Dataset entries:
# # # # # # #
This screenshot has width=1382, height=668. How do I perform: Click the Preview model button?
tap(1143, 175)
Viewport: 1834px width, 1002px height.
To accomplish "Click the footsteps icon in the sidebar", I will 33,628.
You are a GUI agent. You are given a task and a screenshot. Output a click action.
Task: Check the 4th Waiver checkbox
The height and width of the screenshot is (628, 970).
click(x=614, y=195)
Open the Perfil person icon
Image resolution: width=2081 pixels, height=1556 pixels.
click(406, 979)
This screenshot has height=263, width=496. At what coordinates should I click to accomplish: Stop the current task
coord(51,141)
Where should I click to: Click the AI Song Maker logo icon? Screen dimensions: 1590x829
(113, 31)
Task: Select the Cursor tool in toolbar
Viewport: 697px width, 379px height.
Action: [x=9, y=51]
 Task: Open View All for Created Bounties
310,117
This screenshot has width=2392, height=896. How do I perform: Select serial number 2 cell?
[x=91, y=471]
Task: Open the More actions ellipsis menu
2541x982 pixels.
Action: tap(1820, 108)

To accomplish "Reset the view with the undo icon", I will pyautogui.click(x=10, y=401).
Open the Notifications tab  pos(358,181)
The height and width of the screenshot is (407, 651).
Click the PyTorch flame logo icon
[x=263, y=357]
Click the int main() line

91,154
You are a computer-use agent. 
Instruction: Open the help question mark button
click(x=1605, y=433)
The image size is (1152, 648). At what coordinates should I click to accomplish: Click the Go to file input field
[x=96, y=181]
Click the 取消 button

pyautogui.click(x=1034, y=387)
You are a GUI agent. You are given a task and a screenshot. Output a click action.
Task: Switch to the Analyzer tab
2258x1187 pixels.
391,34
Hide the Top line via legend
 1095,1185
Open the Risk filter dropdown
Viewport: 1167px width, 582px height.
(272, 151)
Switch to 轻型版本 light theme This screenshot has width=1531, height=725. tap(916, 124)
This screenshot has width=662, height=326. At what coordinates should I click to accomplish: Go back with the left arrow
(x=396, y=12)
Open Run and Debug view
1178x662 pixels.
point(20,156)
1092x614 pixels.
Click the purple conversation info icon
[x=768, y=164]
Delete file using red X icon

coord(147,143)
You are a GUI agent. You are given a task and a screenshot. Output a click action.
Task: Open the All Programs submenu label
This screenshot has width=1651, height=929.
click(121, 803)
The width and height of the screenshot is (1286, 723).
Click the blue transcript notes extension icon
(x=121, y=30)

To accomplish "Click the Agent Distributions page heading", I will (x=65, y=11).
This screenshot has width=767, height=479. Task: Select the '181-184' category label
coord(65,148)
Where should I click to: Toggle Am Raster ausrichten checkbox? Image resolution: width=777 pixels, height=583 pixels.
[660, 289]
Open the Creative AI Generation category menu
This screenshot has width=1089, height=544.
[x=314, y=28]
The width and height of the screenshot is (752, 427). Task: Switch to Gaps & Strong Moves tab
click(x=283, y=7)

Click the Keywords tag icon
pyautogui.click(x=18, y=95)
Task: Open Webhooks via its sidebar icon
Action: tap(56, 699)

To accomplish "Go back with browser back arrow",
# # # # # # #
▶ [Work to complete] Nothing in the records may be left out; copy them all exactly.

▶ [Output below]
This screenshot has width=1382, height=668. How do I perform: Click the Preview model button?
tap(1143, 175)
Viewport: 1834px width, 1002px height.
To accomplish "Click the footsteps icon in the sidebar", I will 33,628.
You are a GUI agent. You are given a task and a screenshot. Output a click action.
Task: Check the 4th Waiver checkbox
The height and width of the screenshot is (628, 970).
click(x=614, y=195)
Open the Perfil person icon
Image resolution: width=2081 pixels, height=1556 pixels.
click(406, 979)
This screenshot has height=263, width=496. At what coordinates should I click to accomplish: Stop the current task
coord(51,141)
Where should I click to: Click the AI Song Maker logo icon? Screen dimensions: 1590x829
(113, 31)
Task: Select the Cursor tool in toolbar
Viewport: 697px width, 379px height.
Action: [x=9, y=51]
 Task: Open View All for Created Bounties
310,117
This screenshot has width=2392, height=896. How do I perform: Select serial number 2 cell?
[x=91, y=471]
Task: Open the More actions ellipsis menu
2541x982 pixels.
Action: tap(1820, 108)

To accomplish "Reset the view with the undo icon", I will pyautogui.click(x=10, y=401).
Open the Notifications tab  pos(358,181)
The height and width of the screenshot is (407, 651).
Click the PyTorch flame logo icon
[x=263, y=357]
Click the int main() line

91,154
You are a computer-use agent. 
Instruction: Open the help question mark button
click(x=1605, y=433)
The image size is (1152, 648). At what coordinates should I click to accomplish: Click the Go to file input field
[x=96, y=181]
Click the 取消 button

pyautogui.click(x=1034, y=387)
You are a GUI agent. You are given a task and a screenshot. Output a click action.
Task: Switch to the Analyzer tab
2258x1187 pixels.
391,34
Hide the Top line via legend
 1095,1185
Open the Risk filter dropdown
Viewport: 1167px width, 582px height.
(272, 151)
Switch to 轻型版本 light theme This screenshot has width=1531, height=725. tap(916, 124)
This screenshot has width=662, height=326. At what coordinates should I click to accomplish: Go back with the left arrow
(x=396, y=12)
Open Run and Debug view
1178x662 pixels.
point(20,156)
1092x614 pixels.
Click the purple conversation info icon
[x=768, y=164]
Delete file using red X icon

coord(147,143)
You are a GUI agent. You are given a task and a screenshot. Output a click action.
Task: Open the All Programs submenu label
This screenshot has width=1651, height=929.
click(121, 803)
The width and height of the screenshot is (1286, 723).
Click the blue transcript notes extension icon
(x=121, y=30)

To accomplish "Click the Agent Distributions page heading", I will (x=65, y=11).
This screenshot has width=767, height=479. Task: Select the '181-184' category label
coord(65,148)
Where should I click to: Toggle Am Raster ausrichten checkbox? Image resolution: width=777 pixels, height=583 pixels.
[660, 289]
Open the Creative AI Generation category menu
This screenshot has width=1089, height=544.
[x=314, y=28]
The width and height of the screenshot is (752, 427). Task: Switch to Gaps & Strong Moves tab
click(x=283, y=7)

Click the Keywords tag icon
pyautogui.click(x=18, y=95)
Task: Open Webhooks via its sidebar icon
Action: tap(56, 699)

To accomplish "Go back with browser back arrow",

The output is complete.